Segment Open

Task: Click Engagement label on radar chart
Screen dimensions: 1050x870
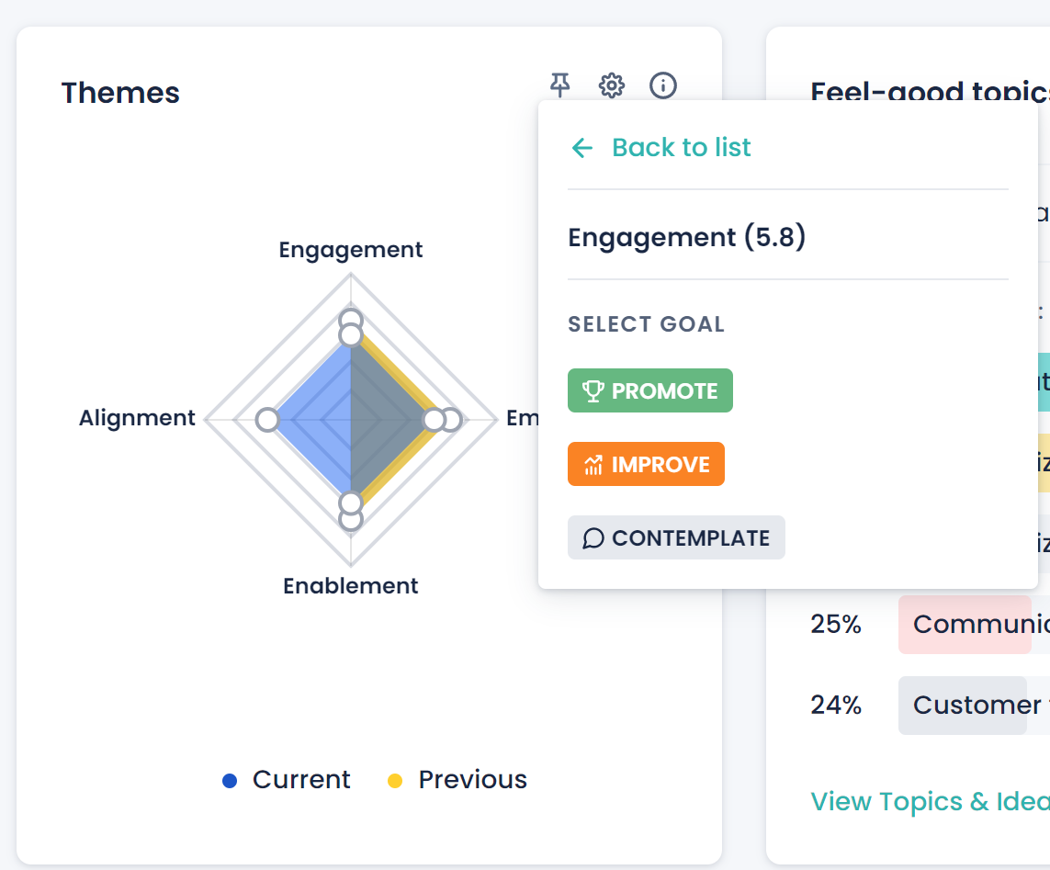Action: tap(351, 250)
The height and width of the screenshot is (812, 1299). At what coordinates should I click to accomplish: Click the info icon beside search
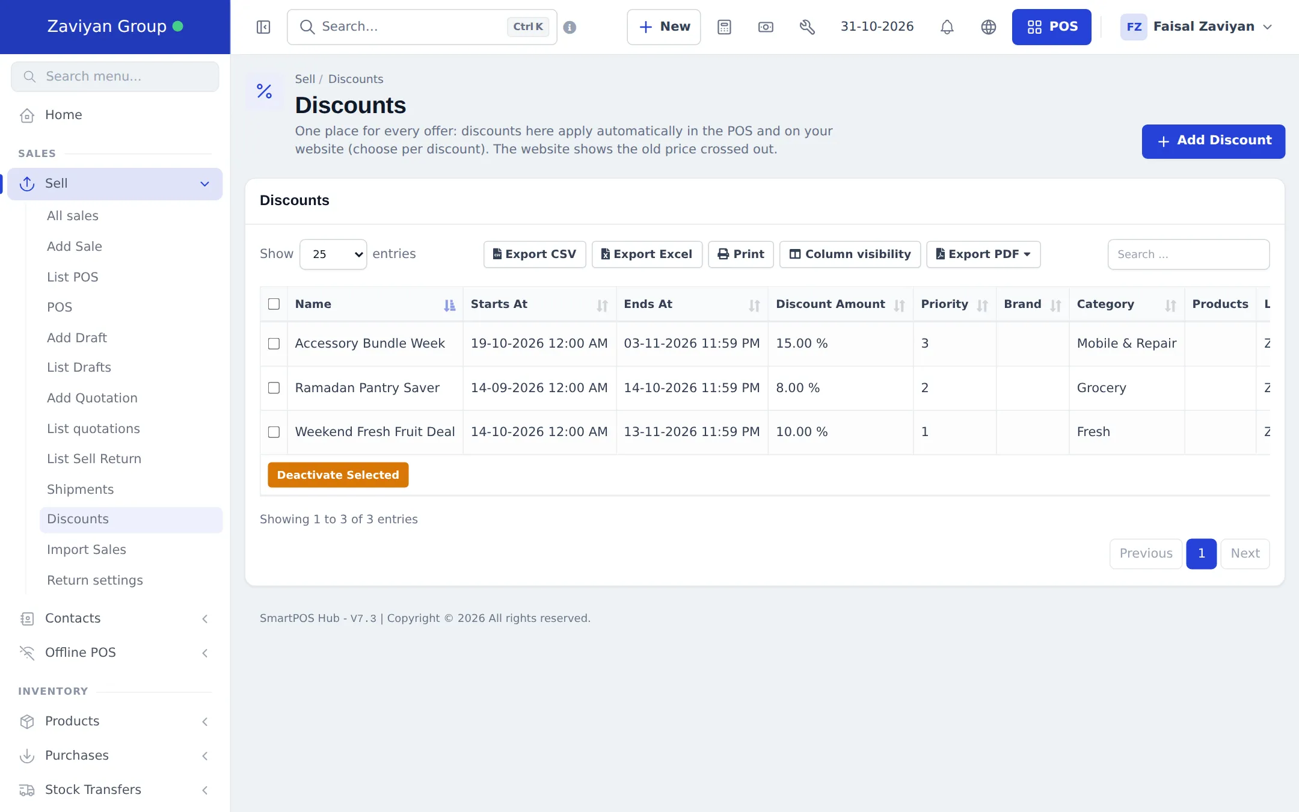570,27
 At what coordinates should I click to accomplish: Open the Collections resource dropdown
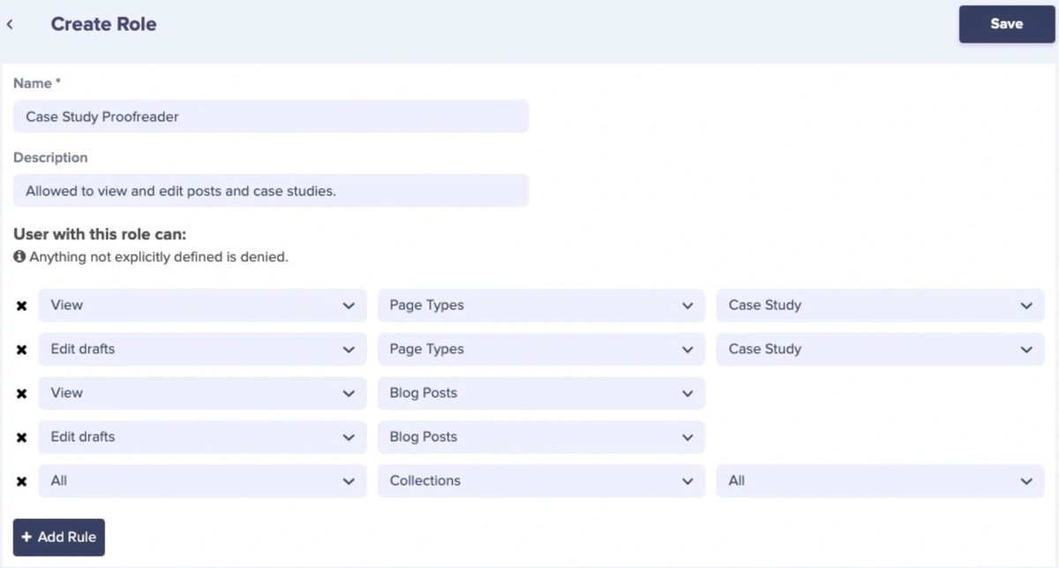pyautogui.click(x=541, y=481)
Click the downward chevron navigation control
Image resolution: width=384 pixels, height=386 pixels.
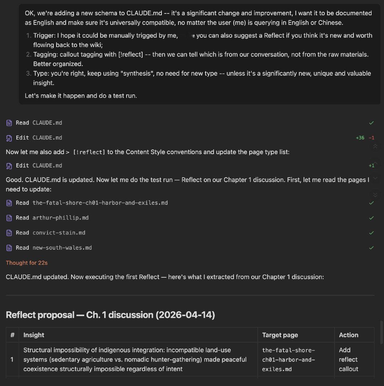[375, 179]
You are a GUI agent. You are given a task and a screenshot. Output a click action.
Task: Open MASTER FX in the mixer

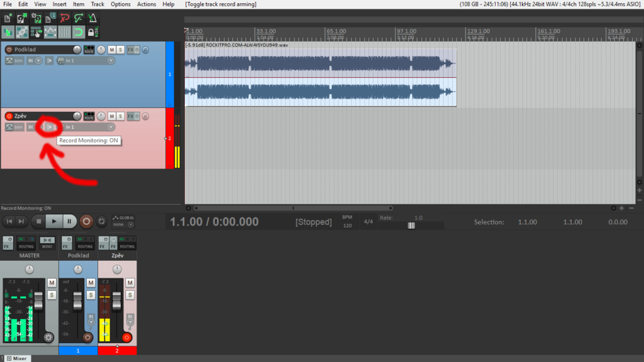click(x=8, y=243)
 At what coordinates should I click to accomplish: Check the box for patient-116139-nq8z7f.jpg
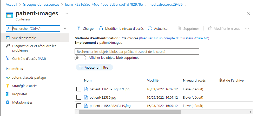79,89
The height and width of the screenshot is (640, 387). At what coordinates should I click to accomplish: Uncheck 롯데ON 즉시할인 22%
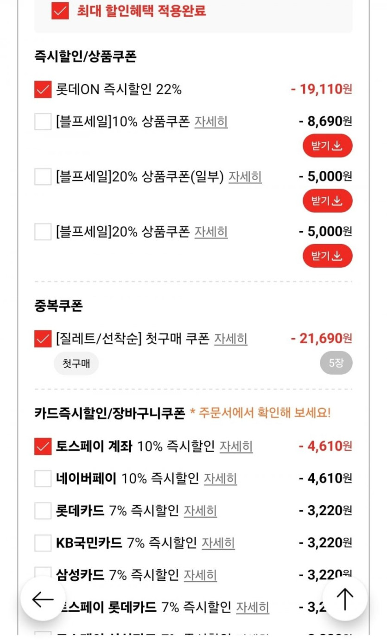43,89
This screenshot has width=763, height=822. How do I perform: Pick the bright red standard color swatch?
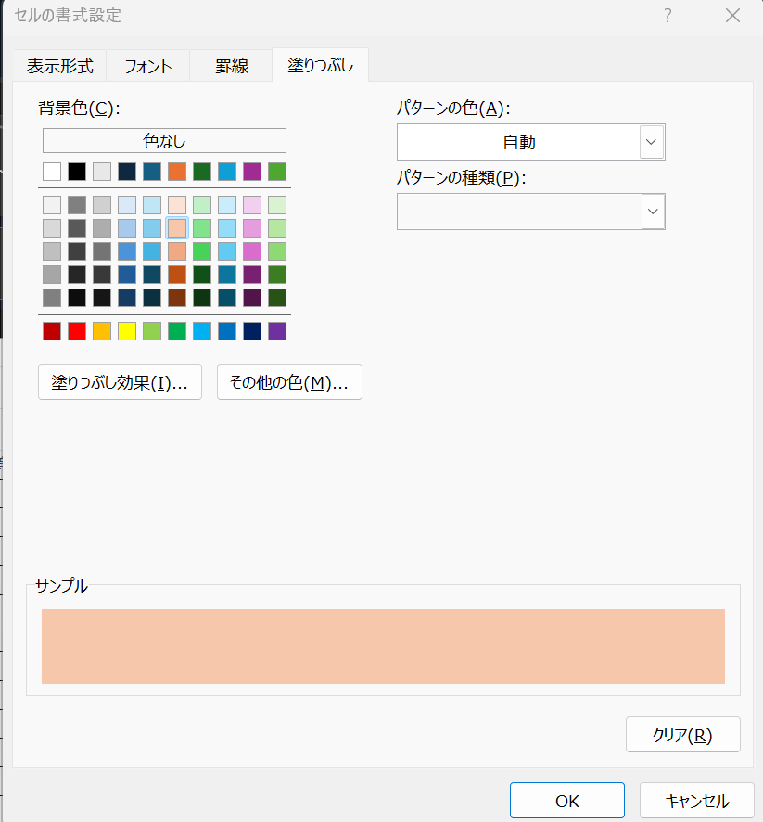pos(77,331)

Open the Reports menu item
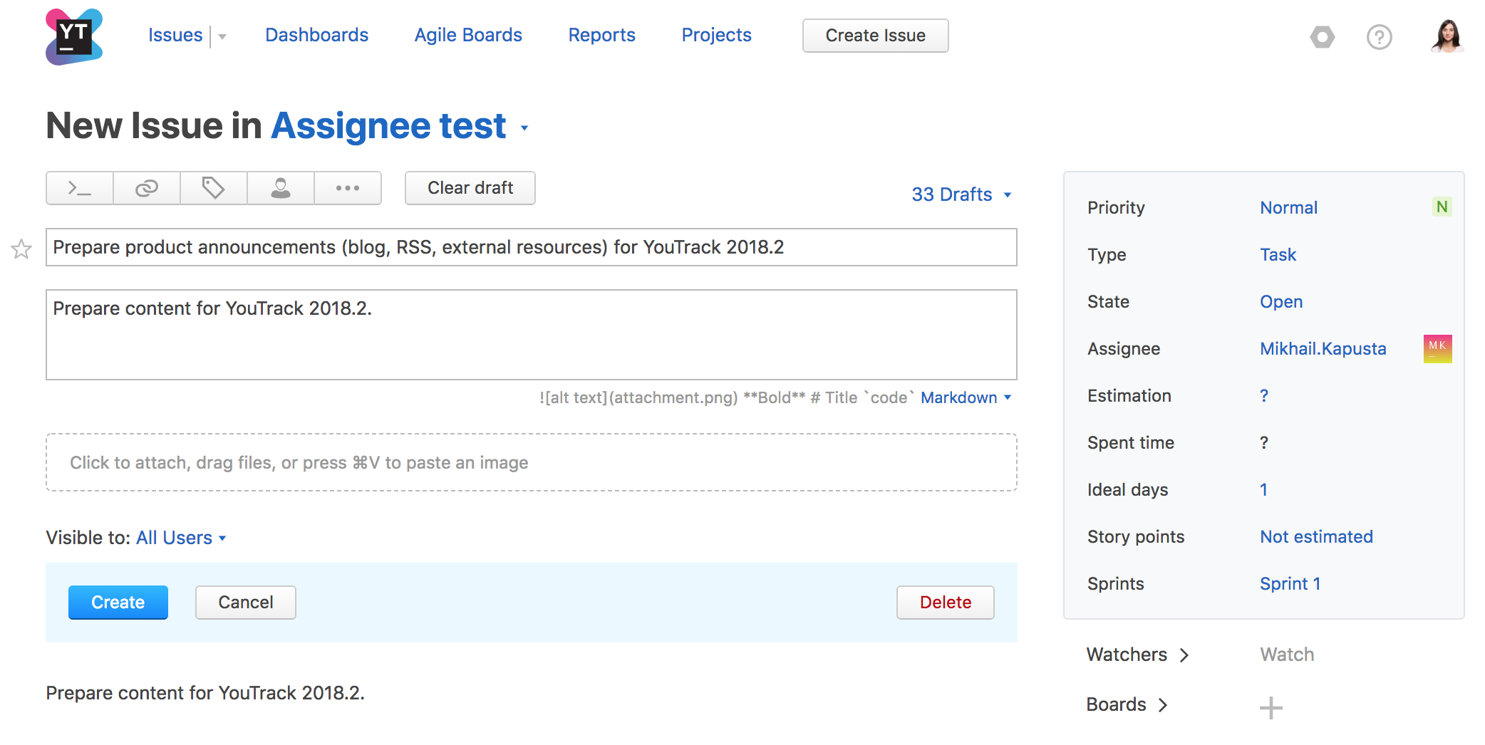click(x=601, y=35)
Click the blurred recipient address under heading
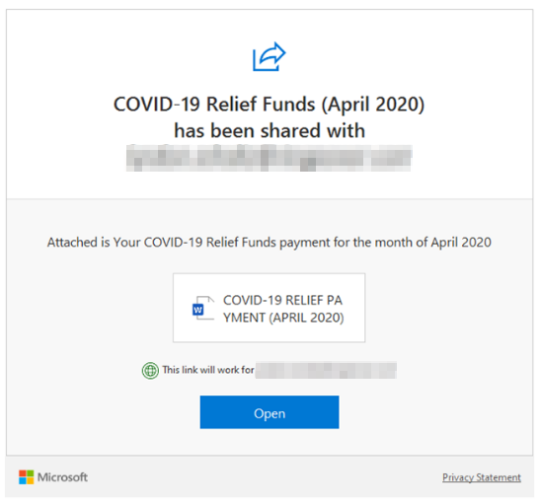The width and height of the screenshot is (540, 504). [269, 158]
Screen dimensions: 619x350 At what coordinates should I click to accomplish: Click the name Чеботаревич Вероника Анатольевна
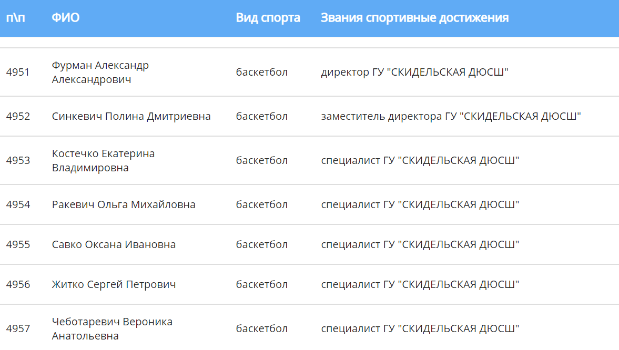click(x=112, y=328)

Segment Closed

Repeat the listing above exactly, with no pictures.

- YOUR SOLUTION
Task: Click Engagement label on radar chart
Screen dimensions: 1050x870
Action: tap(351, 250)
The height and width of the screenshot is (812, 1299). At what coordinates should I click to accomplish: Click the info icon beside search
570,27
 At what coordinates should I click to accomplish: Open the Collections resource dropdown
pyautogui.click(x=541, y=481)
Click the downward chevron navigation control
Image resolution: width=384 pixels, height=386 pixels.
[375, 179]
You are a GUI agent. You are given a task and a screenshot. Output a click action.
Task: Open MASTER FX in the mixer

click(x=8, y=243)
 At what coordinates should I click to accomplish: Check the box for patient-116139-nq8z7f.jpg
79,89
The height and width of the screenshot is (640, 387). At what coordinates should I click to accomplish: Uncheck 롯데ON 즉시할인 22%
43,89
This screenshot has width=763, height=822. How do I perform: Pick the bright red standard color swatch?
pos(77,331)

Open the Reports menu item
click(x=601, y=35)
Click the blurred recipient address under heading
The width and height of the screenshot is (540, 504). [269, 158]
Screen dimensions: 619x350 At what coordinates should I click to accomplish: Click the name Чеботаревич Вероника Анатольевна
click(x=112, y=328)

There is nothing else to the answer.